- **RAW DATA**:

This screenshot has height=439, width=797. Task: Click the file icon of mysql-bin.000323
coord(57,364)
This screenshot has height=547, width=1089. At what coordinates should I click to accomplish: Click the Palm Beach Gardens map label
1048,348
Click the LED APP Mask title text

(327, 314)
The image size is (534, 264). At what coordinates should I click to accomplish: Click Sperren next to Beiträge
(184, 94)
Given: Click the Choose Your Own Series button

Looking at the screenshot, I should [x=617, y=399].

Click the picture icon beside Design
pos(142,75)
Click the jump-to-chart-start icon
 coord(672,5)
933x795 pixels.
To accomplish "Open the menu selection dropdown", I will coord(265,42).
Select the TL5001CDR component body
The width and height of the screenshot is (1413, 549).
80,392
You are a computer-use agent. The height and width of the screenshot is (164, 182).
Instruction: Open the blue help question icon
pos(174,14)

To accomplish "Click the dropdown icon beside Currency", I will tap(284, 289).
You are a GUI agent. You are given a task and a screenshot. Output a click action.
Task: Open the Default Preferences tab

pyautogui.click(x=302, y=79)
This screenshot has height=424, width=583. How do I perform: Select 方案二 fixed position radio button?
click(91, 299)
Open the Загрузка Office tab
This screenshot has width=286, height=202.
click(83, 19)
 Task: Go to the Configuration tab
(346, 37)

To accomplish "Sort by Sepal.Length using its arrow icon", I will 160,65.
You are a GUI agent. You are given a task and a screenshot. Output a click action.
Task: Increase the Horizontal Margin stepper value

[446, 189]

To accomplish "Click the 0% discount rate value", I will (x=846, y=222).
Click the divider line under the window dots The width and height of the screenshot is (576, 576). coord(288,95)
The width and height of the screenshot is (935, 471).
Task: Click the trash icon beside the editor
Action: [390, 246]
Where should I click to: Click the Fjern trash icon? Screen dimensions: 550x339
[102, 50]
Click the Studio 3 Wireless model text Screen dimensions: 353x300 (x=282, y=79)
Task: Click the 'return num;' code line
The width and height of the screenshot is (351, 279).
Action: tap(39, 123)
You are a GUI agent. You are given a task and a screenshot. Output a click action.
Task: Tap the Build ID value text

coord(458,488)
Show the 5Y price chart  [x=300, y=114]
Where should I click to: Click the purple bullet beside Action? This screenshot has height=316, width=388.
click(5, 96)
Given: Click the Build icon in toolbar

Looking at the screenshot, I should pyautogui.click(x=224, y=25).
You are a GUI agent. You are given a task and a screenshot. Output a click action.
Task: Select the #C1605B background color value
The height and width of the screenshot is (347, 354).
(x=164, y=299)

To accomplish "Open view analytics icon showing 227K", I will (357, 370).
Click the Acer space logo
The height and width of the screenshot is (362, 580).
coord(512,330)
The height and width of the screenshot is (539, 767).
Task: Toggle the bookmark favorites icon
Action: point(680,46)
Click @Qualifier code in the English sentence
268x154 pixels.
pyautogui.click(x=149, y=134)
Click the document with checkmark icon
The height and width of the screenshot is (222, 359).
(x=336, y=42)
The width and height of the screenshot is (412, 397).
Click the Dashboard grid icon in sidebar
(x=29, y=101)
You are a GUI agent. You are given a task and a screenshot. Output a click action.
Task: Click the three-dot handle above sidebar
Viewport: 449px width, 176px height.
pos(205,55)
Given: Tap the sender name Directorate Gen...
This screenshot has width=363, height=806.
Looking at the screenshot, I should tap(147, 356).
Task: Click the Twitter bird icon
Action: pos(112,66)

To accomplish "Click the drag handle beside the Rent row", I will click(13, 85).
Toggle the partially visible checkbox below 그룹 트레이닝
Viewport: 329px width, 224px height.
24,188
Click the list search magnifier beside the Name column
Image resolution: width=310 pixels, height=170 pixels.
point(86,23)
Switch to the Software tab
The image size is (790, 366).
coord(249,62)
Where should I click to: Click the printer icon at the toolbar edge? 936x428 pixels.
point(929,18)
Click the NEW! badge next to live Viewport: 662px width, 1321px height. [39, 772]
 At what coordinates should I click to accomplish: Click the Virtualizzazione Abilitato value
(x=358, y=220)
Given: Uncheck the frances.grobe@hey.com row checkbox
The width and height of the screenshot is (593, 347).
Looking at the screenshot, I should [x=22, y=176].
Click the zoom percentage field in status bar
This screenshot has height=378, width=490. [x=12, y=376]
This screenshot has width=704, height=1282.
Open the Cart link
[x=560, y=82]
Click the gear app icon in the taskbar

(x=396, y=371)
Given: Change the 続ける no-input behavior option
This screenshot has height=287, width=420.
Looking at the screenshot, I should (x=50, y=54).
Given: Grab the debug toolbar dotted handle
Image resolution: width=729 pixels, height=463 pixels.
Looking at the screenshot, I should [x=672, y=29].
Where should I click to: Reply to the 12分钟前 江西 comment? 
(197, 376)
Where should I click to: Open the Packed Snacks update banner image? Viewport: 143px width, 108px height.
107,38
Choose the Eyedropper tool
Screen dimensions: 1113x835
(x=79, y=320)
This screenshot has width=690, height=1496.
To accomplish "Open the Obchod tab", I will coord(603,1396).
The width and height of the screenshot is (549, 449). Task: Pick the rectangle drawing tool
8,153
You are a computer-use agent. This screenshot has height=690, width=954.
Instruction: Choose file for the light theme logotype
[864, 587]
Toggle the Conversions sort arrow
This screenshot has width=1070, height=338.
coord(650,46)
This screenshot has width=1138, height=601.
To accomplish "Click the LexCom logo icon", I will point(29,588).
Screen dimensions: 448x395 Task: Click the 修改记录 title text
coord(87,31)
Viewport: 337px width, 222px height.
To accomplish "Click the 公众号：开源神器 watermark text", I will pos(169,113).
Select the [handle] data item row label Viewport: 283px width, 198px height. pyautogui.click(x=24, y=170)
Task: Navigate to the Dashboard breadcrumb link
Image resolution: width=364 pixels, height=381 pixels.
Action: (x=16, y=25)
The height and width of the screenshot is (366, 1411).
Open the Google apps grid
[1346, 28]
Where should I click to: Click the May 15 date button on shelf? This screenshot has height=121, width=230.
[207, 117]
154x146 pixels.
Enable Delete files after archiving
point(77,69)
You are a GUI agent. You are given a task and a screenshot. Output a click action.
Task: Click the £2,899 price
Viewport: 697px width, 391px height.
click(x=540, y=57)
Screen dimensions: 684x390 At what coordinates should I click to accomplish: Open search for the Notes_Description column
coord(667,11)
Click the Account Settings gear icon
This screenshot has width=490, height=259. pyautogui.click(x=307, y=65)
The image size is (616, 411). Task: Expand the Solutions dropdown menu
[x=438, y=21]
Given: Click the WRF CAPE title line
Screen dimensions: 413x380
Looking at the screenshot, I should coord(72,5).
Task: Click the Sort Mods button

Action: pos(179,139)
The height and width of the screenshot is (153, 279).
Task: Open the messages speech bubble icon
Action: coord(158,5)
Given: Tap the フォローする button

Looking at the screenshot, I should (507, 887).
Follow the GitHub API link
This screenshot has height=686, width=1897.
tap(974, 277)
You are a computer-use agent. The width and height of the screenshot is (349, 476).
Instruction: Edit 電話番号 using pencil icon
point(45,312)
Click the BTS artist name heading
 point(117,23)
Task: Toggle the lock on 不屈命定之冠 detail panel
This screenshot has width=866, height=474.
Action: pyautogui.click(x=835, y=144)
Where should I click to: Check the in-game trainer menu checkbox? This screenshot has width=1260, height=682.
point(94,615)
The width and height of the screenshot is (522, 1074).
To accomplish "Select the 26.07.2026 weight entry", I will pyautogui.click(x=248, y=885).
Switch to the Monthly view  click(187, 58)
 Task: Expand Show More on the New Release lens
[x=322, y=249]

- **YOUR TASK**: Please return the lines above exactly, from the first one down to the line with "933x795 pixels.", and stop after that line.

- **RESPONSE AREA**:
This screenshot has height=439, width=797. Task: Click the file icon of mysql-bin.000323
coord(57,364)
This screenshot has height=547, width=1089. At what coordinates should I click to accomplish: Click the Palm Beach Gardens map label
1048,348
Click the LED APP Mask title text

(327, 314)
The image size is (534, 264). At what coordinates should I click to accomplish: Click Sperren next to Beiträge
(184, 94)
Given: Click the Choose Your Own Series button

Looking at the screenshot, I should [x=617, y=399].

Click the picture icon beside Design
pos(142,75)
Click the jump-to-chart-start icon
 coord(672,5)
933x795 pixels.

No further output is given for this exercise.